How you can use crowdsourcing to gather ideas and facilitate change

How you can use crowdsourcing to gather ideas and facilitate change

By Jim James, Founder EASTWEST PR and Host of The UnNoticed Entrepreneur.

 

Albana Vrioni was in the newest episode of The UnNoticed Entrepreneur to discuss a topic she had previously shared in a TEDx Talk: crowdsourcing for change and how it can help entrepreneurs to innovate and get noticed. She also talked about how you can have generative leadership and viral adoption of new ideas.

 

Image from LinkedIn

 

Change Crowdsourcing

Crowdsourcing is everywhere today. What Albana sees is that with the evolution of social technologies, it’s becoming an opportunity for entrepreneurs not only to collect and spot new ideas — but also to spread them and have viral adoption of whatever comes new into their work labs. Entrepreneurs can get the best out of the creative minds of a very diverse crowd.

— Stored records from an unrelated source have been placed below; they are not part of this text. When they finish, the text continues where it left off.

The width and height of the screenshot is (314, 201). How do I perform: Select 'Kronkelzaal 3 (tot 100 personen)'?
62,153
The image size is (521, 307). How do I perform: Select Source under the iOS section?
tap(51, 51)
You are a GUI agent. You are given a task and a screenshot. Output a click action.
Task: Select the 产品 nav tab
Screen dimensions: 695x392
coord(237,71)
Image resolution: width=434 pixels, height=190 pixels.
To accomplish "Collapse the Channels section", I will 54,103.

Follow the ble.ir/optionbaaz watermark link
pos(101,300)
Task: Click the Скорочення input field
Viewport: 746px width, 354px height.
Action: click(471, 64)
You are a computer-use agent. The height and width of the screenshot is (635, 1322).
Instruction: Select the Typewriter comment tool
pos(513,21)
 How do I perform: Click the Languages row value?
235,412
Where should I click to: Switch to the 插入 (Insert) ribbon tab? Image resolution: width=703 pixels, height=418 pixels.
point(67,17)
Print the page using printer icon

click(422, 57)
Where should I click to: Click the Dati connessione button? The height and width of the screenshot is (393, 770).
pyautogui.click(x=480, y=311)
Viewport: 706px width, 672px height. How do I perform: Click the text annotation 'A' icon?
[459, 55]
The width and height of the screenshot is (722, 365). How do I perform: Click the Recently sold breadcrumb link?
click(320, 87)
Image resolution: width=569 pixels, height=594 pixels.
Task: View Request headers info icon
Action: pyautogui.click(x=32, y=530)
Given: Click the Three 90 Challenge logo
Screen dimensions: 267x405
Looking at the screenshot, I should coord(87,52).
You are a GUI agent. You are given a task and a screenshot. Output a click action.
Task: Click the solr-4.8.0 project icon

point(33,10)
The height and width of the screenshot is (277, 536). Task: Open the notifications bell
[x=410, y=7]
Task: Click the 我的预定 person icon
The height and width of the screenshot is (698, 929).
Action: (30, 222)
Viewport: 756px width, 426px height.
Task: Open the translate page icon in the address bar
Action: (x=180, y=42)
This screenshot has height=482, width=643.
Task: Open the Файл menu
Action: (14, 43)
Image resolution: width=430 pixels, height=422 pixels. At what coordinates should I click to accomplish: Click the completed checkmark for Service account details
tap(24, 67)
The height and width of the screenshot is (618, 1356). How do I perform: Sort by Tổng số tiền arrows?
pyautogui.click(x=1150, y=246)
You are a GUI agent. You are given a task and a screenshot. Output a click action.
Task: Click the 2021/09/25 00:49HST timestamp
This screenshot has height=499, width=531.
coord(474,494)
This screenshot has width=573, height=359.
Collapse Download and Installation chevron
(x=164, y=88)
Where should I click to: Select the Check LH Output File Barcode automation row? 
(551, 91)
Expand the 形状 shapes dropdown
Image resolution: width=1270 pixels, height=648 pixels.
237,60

The opportunities are there because today’s technologies are allowing them. These technologies educate different generations to see the value of using them in contributing to their ideas.

Using crowdsourcing for change comes down to the desire of the organisation's leadership to involve and generate participation from all the different generations in the organisation to create whatever they want.

It starts with awareness, and that awareness creates the possibilities and the culture of empowerment, collaboration, and feeling at ease with providing ideas. That awareness first penetrates the organisation's leadership; then, it penetrates the organisation's culture.

With the use of technology, they’ll eventually integrate any new ideas popping up into their stream of decision-making.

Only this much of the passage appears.